# Paste Wax



## SteveMan123 (Apr 22, 2005)

What is a good paste wax that I can get at Advanced Auto Parts or Walmart? 

Also what the best kind of towel to use for removing wax?


----------



## BmW745On19's (Aug 12, 2005)

The most expensive one they have.... Waxes from Wal-Mart/Advanced auto are not worth the effort required to get them, they simply do not work and will not give you the depth you are looking for.

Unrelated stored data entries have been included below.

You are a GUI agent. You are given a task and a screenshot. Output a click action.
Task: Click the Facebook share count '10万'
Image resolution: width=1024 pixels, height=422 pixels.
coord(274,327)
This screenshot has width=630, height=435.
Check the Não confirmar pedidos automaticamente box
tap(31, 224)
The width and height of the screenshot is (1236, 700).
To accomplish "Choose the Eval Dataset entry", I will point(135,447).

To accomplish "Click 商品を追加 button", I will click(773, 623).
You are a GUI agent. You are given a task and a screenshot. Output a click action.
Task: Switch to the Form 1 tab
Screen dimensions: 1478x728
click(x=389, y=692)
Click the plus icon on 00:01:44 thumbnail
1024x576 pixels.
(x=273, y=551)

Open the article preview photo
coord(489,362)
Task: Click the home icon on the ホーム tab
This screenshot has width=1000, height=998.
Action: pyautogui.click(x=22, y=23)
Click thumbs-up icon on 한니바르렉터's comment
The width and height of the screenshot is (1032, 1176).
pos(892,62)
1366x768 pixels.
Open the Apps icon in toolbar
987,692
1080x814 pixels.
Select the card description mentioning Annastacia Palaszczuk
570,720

Try using an Acrylic sealant like Zaino, Klasse, Mezerna, they will fill in all the swirly marks and protect the car for up to 6 months if you apply it correctly and with a R.O.B.


----------



## Boile (Jul 5, 2005)

SteveMan123 said:


> What is a good paste wax that I can get at Advanced Auto Parts or Walmart?
> 
> Also what the best kind of towel to use for removing wax?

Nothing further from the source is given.